Re-recording a section

Punch-in repair of recordings is an easy and fast way to fix short sections of a recording by re-recording it.

Fixing bad sections as they occur (Punch-and-roll recording)

Best Practice:

  • Make sure that Overdubbing is turned on in Transport > Transport Options.

  • Make sure that your latency settings are correct.

If your audio recording broke and you immediately noticed it (for example because you misspoke your script or had to cough), it is possible to stop the recording and immediately fix the mistake by using Punch-and-roll recording. To use it:

  1. Record as normal until you make the mistake.

  2. Stop the recording.

  3. Choose a splicing point by clicking into the audio before the mistake happens. For spoken content, this should be between words so you can drop in easier. Note: All audio on the track after the splicing point will be deleted.

  4. Start a Punch-and-roll recording with Transport > Recording > Punch and roll record (Shift+D). This will playback a couple of seconds of your recording so you can find the right rhythm and tone as before, and at the splicing point you set in step 3, it will switch to recording mode and make a crossfade.

  5. From here on out you can continue recording as usual. If you make the same mistake again, you can stop the recording and undo (Ctrl+Z / Cmd+Z) and try again. If you make another mistake later on, you can do another Punch and Roll recording by repeating the steps above.

Tip: You can change the amount of pre-roll audio and crossfade in the Preferences > Recording in the Punch and Roll recording section.

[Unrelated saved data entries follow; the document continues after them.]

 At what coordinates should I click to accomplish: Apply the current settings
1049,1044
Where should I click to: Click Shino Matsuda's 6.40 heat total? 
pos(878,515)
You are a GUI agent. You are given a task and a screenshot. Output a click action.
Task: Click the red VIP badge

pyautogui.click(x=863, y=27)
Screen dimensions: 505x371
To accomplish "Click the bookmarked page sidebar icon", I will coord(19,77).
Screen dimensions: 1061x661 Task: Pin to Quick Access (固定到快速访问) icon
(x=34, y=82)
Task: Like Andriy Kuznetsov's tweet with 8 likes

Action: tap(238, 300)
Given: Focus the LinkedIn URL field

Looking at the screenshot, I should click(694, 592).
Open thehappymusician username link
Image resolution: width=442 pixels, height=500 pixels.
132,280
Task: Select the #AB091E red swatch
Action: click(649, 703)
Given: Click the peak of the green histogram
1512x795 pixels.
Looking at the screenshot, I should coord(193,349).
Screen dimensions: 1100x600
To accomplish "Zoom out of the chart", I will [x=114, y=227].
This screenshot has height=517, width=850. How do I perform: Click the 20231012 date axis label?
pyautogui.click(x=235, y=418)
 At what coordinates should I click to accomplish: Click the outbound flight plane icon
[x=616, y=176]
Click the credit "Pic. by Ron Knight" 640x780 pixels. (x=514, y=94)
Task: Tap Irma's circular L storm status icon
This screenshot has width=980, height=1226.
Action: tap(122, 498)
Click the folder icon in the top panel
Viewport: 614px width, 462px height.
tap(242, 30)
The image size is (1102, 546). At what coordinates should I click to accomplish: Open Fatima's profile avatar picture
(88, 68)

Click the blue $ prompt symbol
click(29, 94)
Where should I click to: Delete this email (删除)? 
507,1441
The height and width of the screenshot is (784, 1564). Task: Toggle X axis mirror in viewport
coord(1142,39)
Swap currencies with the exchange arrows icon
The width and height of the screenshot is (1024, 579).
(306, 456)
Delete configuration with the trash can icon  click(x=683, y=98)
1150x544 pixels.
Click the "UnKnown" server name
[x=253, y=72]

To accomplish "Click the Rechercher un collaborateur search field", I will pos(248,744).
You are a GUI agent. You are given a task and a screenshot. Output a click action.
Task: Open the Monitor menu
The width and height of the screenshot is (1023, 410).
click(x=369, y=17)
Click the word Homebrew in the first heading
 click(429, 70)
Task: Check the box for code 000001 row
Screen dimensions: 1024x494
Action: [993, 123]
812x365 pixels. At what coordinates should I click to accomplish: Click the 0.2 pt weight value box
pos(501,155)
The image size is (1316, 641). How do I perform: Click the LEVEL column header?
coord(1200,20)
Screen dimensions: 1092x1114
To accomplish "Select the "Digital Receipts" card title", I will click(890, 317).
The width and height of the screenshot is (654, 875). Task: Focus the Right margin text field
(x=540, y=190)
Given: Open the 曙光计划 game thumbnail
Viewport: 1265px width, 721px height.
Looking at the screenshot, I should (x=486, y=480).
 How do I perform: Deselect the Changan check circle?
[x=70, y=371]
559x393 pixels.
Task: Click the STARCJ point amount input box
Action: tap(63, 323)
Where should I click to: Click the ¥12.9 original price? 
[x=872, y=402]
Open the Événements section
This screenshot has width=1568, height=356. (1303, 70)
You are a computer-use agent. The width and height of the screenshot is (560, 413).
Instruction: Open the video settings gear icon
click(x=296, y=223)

Fixing a bad section afterwards

If your audio recording broke at one specific point in time (for example because an ambulance drove by), but you only notice it after having recorded everything, it is possible to re-record this section using punch-in repair.

Best Practice:

  • Make sure that Overdubbing is turned on and Software Playthrough is turned off. Both settings can be found in Transport > Transport Options

  • Always create a backup of your project before editing it. For a continuous recording, this typically is best done by #exporting-audio.

To use it:

  1. Select a couple of seconds of audio before and after the bad part. With overdubbing turned on, recording will playback the recording back to you and help you match the timing.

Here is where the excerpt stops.